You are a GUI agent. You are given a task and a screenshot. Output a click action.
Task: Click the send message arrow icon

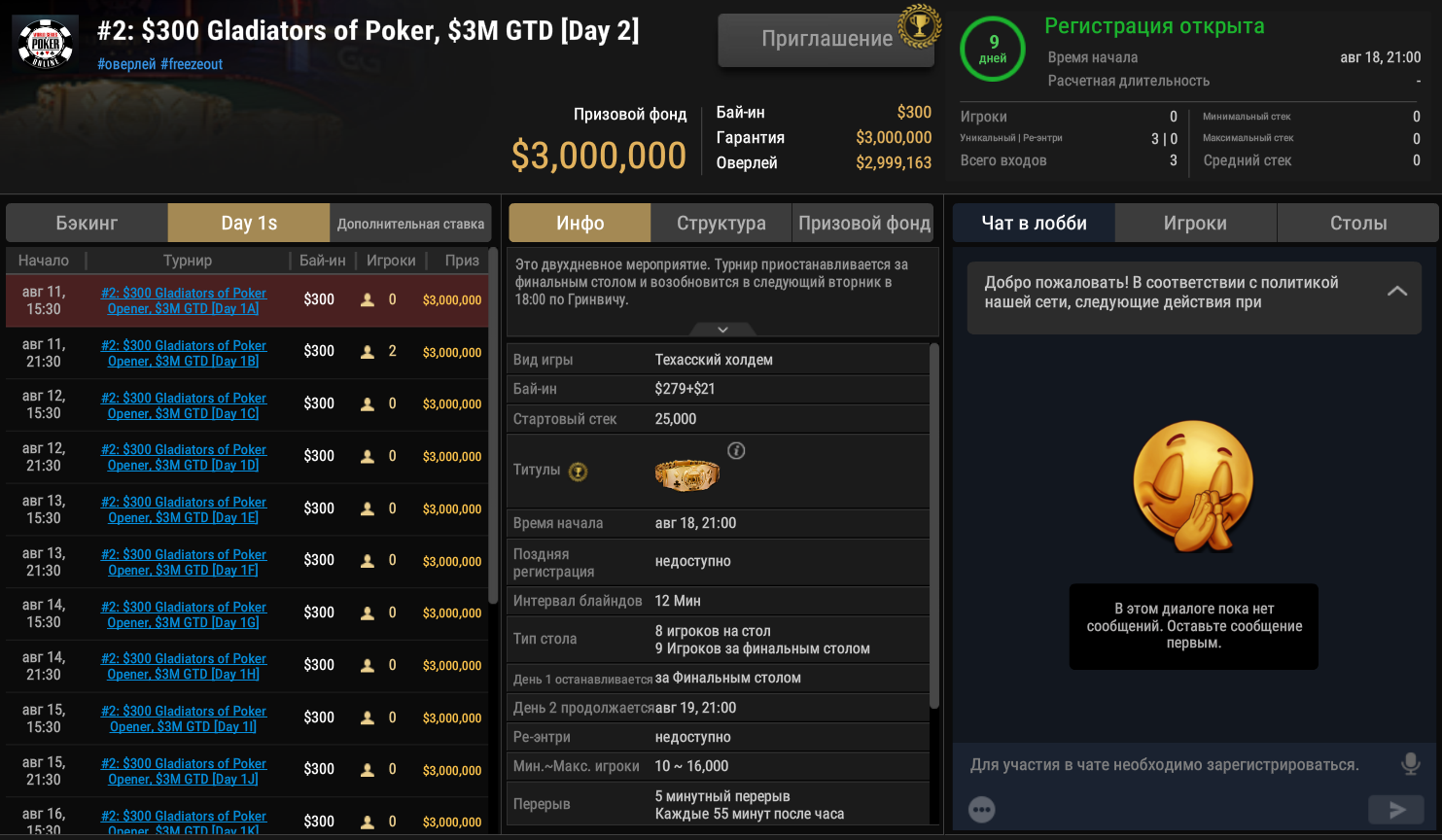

--

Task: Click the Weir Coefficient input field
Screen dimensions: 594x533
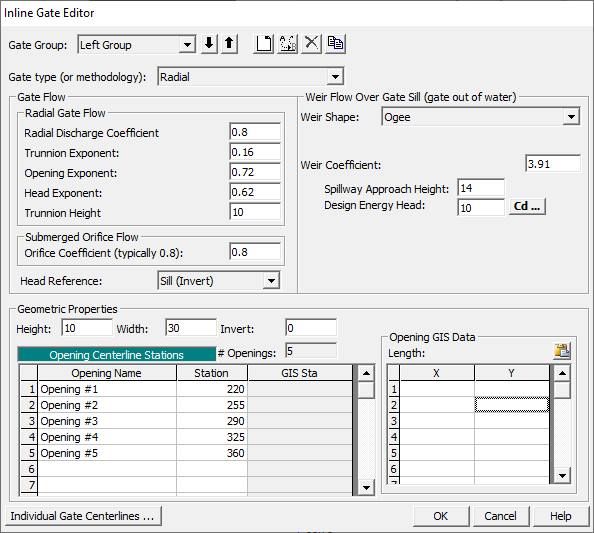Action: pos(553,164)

## WORK TO COMPLETE
Reproducing the whole listing above is not the task. Copy exactly only the lines from the one with "You are a GUI" to the one with "Task: Click the send message arrow icon", both kept.

## EXERCISE RESPONSE
You are a GUI agent. You are given a task and a screenshot. Output a click action.
Task: Click the send message arrow icon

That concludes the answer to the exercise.